Among the entries below, find the lines that hold the word "area" and report them.
BEGIN
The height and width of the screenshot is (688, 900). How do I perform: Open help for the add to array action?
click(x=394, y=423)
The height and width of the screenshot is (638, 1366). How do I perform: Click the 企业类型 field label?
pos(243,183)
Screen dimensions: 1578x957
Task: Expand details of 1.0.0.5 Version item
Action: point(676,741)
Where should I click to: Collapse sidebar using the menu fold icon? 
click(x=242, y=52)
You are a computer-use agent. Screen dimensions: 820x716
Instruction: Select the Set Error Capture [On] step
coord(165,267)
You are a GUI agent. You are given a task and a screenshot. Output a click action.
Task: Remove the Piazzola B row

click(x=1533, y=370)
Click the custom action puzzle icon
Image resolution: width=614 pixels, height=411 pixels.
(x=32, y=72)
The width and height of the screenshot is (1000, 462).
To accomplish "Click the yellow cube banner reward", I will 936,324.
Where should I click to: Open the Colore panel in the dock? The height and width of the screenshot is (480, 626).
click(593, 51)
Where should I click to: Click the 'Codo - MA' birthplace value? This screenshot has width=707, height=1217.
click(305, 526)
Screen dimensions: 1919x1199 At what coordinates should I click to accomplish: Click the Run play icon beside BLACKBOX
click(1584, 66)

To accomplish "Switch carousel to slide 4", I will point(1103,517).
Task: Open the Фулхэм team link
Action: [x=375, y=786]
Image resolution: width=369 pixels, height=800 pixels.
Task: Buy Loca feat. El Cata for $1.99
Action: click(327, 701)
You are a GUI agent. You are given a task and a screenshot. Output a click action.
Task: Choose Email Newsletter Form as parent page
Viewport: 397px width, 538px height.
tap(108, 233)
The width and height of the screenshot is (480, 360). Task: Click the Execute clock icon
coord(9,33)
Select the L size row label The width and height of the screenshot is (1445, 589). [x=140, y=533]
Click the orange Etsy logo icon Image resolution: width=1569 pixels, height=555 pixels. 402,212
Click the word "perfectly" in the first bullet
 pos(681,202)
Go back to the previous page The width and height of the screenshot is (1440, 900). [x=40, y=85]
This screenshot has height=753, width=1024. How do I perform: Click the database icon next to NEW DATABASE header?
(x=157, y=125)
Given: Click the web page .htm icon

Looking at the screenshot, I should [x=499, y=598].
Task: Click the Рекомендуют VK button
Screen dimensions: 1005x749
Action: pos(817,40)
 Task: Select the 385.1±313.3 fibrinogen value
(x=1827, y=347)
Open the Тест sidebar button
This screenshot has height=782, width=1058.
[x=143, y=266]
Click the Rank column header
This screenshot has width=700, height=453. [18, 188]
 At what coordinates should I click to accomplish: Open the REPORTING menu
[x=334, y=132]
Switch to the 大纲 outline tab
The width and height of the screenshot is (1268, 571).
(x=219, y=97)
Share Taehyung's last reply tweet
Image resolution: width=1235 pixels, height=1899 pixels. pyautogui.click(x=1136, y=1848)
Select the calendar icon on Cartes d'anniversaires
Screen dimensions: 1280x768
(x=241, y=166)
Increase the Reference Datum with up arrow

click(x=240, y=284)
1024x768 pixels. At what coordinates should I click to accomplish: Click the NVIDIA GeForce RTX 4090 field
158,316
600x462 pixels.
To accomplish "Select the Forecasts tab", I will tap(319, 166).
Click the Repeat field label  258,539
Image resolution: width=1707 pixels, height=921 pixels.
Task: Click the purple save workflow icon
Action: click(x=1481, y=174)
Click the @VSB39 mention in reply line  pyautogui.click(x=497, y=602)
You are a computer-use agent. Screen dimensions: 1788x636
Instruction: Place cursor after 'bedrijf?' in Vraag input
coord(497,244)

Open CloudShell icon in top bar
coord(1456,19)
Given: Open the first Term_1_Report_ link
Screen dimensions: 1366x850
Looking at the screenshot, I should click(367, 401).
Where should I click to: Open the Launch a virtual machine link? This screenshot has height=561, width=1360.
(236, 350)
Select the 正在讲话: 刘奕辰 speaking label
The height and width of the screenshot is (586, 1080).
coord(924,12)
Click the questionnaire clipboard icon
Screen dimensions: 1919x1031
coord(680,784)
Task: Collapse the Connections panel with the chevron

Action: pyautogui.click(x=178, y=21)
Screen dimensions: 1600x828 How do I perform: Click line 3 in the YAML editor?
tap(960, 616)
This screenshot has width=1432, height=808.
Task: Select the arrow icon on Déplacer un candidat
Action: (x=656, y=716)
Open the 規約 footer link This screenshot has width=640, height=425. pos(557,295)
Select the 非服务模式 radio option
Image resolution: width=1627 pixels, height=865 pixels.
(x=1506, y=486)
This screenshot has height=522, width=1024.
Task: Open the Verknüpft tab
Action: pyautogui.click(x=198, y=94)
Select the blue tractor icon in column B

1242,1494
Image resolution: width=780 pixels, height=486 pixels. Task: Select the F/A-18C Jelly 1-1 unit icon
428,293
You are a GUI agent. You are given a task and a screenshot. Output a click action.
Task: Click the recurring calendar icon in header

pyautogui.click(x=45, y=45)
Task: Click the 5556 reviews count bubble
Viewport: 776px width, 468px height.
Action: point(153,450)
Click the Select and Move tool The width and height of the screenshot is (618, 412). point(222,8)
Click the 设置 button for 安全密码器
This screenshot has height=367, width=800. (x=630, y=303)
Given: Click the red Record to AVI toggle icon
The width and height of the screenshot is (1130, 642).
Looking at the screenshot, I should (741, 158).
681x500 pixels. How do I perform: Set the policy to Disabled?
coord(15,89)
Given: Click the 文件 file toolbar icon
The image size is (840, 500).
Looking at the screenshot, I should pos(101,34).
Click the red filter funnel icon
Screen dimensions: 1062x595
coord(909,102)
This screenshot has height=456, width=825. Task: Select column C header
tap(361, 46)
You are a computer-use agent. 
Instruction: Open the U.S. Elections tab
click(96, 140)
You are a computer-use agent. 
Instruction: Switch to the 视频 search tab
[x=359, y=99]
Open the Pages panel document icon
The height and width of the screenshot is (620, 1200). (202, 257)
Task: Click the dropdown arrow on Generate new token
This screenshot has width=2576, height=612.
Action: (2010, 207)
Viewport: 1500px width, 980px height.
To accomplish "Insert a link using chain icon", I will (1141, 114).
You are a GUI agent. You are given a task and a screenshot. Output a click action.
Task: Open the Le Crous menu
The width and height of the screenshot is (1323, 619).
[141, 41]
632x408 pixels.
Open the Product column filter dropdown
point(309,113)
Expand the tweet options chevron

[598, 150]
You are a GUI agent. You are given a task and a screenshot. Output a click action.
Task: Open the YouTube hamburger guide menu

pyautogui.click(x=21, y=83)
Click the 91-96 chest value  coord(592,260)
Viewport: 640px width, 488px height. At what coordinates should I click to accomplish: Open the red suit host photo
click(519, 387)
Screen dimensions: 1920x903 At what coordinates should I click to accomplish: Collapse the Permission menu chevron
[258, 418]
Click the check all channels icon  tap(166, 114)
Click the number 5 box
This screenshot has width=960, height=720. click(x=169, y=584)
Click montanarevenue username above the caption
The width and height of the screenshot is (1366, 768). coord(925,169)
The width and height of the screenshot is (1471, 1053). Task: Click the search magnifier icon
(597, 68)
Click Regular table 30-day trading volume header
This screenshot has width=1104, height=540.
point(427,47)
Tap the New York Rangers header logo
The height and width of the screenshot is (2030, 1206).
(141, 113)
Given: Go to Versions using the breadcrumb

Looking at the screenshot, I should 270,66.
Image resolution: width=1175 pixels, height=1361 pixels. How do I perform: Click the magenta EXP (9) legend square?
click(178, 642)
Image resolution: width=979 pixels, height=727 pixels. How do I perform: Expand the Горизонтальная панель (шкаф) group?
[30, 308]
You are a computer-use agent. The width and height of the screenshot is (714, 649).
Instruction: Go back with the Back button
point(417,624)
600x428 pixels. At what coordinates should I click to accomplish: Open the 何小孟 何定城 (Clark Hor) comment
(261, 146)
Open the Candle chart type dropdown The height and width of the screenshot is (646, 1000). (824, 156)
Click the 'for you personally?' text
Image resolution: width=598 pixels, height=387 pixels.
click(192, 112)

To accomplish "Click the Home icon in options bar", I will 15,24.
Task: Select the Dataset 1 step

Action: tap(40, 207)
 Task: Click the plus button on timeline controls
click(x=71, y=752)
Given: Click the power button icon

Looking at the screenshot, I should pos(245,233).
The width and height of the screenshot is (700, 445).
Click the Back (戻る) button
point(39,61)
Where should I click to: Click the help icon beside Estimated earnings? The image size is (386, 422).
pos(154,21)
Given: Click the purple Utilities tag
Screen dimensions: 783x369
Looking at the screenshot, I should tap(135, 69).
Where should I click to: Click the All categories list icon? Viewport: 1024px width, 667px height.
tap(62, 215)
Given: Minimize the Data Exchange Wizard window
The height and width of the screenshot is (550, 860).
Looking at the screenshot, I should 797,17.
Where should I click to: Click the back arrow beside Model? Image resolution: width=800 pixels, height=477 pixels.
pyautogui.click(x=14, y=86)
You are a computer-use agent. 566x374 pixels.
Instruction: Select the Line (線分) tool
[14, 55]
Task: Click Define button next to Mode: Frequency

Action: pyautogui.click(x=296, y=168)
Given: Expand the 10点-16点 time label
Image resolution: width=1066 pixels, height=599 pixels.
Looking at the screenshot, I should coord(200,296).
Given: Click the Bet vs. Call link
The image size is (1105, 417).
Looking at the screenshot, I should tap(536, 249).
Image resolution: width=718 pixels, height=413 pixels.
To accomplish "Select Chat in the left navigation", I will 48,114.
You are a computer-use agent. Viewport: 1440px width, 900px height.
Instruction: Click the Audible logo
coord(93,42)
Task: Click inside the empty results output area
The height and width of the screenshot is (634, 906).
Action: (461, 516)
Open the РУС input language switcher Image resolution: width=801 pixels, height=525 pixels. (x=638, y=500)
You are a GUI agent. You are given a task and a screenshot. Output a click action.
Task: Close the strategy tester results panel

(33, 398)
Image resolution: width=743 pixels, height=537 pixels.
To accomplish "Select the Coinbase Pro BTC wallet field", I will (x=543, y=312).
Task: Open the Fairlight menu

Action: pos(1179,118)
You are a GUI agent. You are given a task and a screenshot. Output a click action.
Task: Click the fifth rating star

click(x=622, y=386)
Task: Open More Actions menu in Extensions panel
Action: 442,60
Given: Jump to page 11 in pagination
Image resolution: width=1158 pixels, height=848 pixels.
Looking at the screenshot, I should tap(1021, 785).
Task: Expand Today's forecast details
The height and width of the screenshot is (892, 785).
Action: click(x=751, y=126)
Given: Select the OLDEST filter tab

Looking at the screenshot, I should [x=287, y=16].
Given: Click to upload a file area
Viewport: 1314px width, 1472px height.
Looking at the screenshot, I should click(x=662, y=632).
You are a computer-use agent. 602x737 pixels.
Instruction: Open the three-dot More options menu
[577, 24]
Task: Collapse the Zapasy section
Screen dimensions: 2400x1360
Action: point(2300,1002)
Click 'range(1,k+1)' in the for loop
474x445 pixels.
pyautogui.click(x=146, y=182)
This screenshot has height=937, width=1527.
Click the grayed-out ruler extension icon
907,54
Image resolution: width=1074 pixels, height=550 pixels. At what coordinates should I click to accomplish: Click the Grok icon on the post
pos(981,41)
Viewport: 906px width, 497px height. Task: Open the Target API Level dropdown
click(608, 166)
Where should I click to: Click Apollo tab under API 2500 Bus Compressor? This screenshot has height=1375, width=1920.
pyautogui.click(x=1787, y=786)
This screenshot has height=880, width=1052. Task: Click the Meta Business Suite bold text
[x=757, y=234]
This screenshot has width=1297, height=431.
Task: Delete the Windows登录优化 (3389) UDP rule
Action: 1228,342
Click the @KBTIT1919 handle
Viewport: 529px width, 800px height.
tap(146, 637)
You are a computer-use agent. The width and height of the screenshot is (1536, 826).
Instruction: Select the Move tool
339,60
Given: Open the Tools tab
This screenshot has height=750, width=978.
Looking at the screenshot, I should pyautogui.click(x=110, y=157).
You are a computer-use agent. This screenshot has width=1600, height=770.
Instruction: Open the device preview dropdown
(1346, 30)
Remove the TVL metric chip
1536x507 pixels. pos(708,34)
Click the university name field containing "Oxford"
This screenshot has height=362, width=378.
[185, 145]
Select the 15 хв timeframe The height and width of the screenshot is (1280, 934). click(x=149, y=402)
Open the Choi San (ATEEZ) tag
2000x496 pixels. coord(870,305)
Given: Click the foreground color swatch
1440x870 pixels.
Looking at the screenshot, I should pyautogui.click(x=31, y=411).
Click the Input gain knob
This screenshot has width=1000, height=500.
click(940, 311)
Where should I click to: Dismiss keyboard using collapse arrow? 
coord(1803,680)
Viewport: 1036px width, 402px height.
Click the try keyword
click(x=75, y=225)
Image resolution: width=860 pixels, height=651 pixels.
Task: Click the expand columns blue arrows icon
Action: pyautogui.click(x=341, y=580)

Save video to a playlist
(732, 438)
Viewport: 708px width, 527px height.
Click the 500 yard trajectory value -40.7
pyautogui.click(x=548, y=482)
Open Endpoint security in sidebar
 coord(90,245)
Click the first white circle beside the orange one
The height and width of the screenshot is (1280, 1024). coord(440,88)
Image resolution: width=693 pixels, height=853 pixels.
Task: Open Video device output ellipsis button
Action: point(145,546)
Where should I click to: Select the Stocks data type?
END
■ SOLUTION BELOW
Task: Click inside the empty results output area
Given: Click to upload a file area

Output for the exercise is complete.